OK now for the good news!!! This time I saw an outstanding rheumatogist in Chicago and he decided to treat, "Out of the box". He explained that my blood work, and my symptoms matched an auto-immune patient and so he would treat me like that. So IV Remaciad infusions become my life for about 8 months (oh and oral methotraxate also). Well I haven't had a problem since those ended....and was even able to complete a saline implant reconstruction in 2006. I'm doing amazingly well.
My heart is breaking for all you women still going thru this...I have horrible scars, but sooo happy to be done with that whole process. I'm really hoping more education is provided to surgeons, rheumatolgist, and GP's. During this process, I was asked by a infectious disease doctor if I was doing this to myself!!! OMG....really, are you that stupid?!?!?! Luckily my primary doc and surgeon were even more angry at him than I was....but it does give you a very lonely, sinking feeling.
Please everyone take care!!! I so wish this was around 10 years ago!!!!

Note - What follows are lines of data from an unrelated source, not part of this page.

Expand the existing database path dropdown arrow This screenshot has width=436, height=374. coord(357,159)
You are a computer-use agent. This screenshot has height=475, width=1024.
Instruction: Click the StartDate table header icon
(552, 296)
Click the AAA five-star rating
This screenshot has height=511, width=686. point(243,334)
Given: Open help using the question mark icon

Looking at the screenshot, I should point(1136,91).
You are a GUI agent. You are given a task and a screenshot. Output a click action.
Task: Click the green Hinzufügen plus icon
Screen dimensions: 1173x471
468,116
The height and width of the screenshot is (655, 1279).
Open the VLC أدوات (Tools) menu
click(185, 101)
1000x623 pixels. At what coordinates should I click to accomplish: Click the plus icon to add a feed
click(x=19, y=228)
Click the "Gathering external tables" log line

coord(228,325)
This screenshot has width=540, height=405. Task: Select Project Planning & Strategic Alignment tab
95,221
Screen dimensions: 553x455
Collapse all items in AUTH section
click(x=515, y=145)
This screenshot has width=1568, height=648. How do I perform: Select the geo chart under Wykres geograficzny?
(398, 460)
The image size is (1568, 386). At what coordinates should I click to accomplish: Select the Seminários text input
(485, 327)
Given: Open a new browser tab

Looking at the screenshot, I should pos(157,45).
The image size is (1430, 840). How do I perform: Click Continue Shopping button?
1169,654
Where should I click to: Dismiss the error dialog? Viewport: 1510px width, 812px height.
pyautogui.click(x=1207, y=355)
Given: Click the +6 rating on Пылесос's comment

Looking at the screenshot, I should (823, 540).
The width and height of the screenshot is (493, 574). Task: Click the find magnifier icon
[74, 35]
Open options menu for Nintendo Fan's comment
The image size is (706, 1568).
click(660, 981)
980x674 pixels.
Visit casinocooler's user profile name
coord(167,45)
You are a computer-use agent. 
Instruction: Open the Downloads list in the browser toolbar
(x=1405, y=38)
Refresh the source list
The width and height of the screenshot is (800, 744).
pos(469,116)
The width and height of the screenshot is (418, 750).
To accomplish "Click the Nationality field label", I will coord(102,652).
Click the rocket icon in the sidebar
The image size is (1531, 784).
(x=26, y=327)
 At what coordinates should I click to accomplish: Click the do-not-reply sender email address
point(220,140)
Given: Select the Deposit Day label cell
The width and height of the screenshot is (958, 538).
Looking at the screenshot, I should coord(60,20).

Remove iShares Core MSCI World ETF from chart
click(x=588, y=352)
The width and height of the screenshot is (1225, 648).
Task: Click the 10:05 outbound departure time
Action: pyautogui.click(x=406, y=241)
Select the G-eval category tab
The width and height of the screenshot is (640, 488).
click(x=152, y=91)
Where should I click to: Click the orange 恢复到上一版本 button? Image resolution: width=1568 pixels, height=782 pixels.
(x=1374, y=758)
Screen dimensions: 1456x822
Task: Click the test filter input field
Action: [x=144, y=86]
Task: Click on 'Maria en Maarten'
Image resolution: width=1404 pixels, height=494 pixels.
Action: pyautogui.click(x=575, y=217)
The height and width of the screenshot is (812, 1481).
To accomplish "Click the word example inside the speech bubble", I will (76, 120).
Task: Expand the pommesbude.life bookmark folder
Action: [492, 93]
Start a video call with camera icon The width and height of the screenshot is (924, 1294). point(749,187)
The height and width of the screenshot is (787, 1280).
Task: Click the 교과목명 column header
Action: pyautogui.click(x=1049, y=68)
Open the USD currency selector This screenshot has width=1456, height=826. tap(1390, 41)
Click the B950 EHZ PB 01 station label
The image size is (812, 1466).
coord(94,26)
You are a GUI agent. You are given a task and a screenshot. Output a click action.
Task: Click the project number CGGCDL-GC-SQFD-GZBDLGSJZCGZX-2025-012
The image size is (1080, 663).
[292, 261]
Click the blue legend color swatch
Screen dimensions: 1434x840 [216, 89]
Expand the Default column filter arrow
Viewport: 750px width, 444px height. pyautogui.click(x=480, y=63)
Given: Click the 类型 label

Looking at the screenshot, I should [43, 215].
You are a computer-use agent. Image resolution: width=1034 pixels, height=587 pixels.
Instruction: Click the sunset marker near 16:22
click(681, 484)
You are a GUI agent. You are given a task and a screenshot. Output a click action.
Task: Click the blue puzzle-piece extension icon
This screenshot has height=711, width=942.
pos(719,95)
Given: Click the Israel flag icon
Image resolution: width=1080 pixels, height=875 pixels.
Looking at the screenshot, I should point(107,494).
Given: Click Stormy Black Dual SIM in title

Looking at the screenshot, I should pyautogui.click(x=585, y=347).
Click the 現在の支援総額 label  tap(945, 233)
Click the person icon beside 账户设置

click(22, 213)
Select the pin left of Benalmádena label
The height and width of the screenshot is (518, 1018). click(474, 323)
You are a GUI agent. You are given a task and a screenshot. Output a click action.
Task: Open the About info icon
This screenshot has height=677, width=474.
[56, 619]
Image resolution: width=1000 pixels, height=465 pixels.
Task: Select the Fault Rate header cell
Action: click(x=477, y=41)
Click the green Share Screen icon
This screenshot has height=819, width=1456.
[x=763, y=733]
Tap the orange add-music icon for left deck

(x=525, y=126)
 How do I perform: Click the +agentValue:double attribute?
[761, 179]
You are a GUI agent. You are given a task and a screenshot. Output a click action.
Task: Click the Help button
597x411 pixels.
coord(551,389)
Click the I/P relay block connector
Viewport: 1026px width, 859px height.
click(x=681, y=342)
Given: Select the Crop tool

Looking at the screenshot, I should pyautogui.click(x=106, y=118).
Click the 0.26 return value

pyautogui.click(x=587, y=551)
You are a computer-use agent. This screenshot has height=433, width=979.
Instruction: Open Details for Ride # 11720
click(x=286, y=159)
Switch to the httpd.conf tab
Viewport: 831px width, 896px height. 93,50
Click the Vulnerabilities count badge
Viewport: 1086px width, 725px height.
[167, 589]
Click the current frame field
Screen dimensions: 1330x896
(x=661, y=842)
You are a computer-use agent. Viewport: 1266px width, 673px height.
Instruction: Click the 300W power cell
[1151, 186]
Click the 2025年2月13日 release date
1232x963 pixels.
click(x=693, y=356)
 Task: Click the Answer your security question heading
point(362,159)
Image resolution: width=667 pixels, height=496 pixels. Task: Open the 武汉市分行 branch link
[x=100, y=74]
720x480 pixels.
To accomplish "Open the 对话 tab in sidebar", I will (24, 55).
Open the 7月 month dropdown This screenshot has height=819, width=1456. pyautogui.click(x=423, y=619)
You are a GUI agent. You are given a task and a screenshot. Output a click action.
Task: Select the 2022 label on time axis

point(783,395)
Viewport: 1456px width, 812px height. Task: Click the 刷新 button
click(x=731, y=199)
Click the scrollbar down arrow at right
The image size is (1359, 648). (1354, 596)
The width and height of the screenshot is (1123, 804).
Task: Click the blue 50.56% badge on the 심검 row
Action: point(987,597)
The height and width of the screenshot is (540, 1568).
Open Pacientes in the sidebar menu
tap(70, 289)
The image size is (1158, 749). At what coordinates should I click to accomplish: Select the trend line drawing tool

Thanks for sharing your experience with us - very helpful
I am glad you have found a good resolution and you would be one of the early cases - 10 years on they still don't seem to know what to do with us, very disconcerting.
I guess we need to keep up the good fight for awareness. Women are still being misdiagnosed!
But every time we share our stories we create a little more knowledge and awareness and support for other women and their doctors - so everyone here is doing some good, at generally a horrible time for themselves, and I am in awe of the courage I read of in the forum from some of these women. STRONG -- BUT WITH GRACE is how I would begin to describe the way they handle the journey with this disease and how most cope -- all give me inspiration all of the time. It is extremely hard to have such a rare disease, I think most of us feel alone...at least finally some caregivers are gaining awareness and the related experience of this disease (as it is finally being diagnosed properly in some areas) -- this is what we need to stop the isolation.
Wow, you've been through it!! I'm sorry for all of your troubles and disappointments, but I am so happy and thank you for sharing your success!
Your right, this disease leaves you feeling alone, hopeless, and lost! I am 31, recently diagnosed, and out of lack of better options, my doctors and I have decided to do a subcutaneous mastectomy in the one breast with GM. After reading your post, I have fear, and hope! I am now on a mission to find a Rheumatoligst and see about the treatment of Remaciad...BEFORE my operation! I am anxious and extremely nervous! Thank you so much for giving hope, and congrats on being free of this crazy disease!